Depuis l’an 2000 nous sommes collectivement entrés dans un processus de changement qui présente toutes les apparences d’une évolution par rupture. C’est d’abord un monde fortement ébranlé dans sa confiance en lui-même : à la fois dans ses logiques internes (périodiquement secouées par des crises à répétition), dans ses certitudes, dans sa foi en un progrès aveugle (pénuries annoncées des matières premières, mutations climatiques, désastres écologiques). A la « fin de l’histoire » que claironnait gaillardement Francis Fukuyama à la fin des années 80, lui qui voyait la résolution de tout conflit par le triomphe absolu et définitif de l’esprit occidental, répond désormais « Le choc des civilisations » de Samuel Huntington. Le 11 septembre est passé par là. La civilisation (mais nous le savions depuis Paul Valéry) est un bien périssable. Comme toute vérité relative, elle est contestable et contestée.

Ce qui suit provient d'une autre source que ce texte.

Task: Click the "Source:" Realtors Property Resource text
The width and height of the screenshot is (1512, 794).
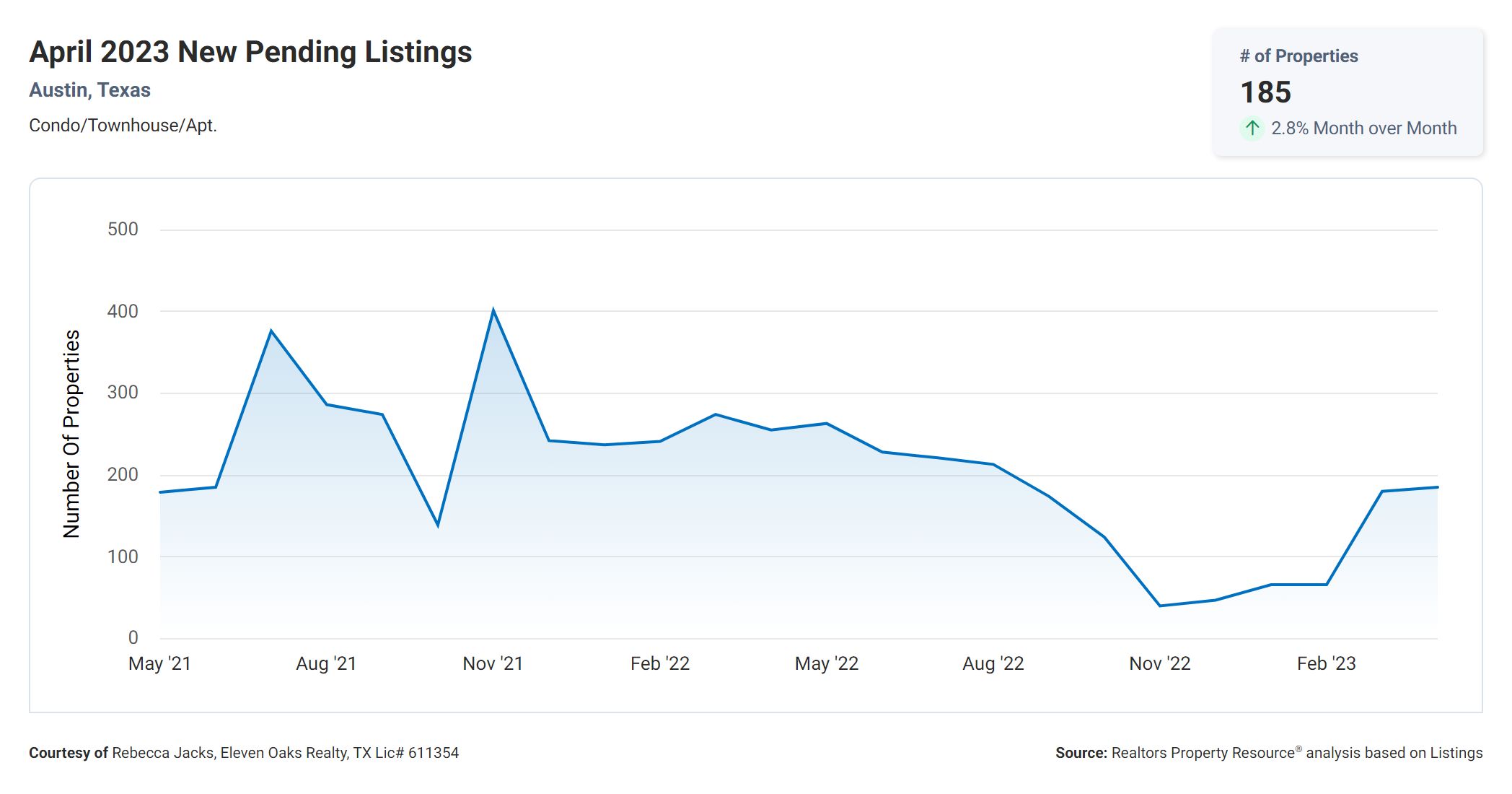Action: pos(1268,753)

Le changement, c’est également la perte de l’idée de « centre ». Le centre du monde s’est déplacé d’ouest en est, des Etats-Unis vers la Chine, l’usine globale. Mais existe-t-il encore à proprement parler de « centre », ou ne va-t-on pas plutôt vers une société en réseau, où tout tient à la vigueur des relations qu’entretiennent entre elles les périphéries ? La ville d’hier, avec ses murs d’enceintes protecteurs, ses limites et ses organisations centralisées, n’existe pour ainsi dire plus. La nouvelle urbanité est une non-ville (cf le projet du « grand Paris »), une conurbation ouverte où les voies d’échange comptent bien plus que les centres d’hier. Là encore, à l’image de toutes nos organisations, se dessine nettement une évolution en étoile, faite de points tous équivalents où se nouent les relations. L’organisation en pyramide, symbole de puissance centralisée et de hiérarchie forte, s’achève. Une nouvelle ère commence, celle où la qualité du lien vaut plus que les entités qu’il met en relation, où le système est en mouvement perpétuel et où un changement en un point affecte l’ensemble de la structure. Plus ce schéma s’étend et se globalise, plus il repose sur la notion essentielle de « solidarité », au sens quasi-mécanique du terme.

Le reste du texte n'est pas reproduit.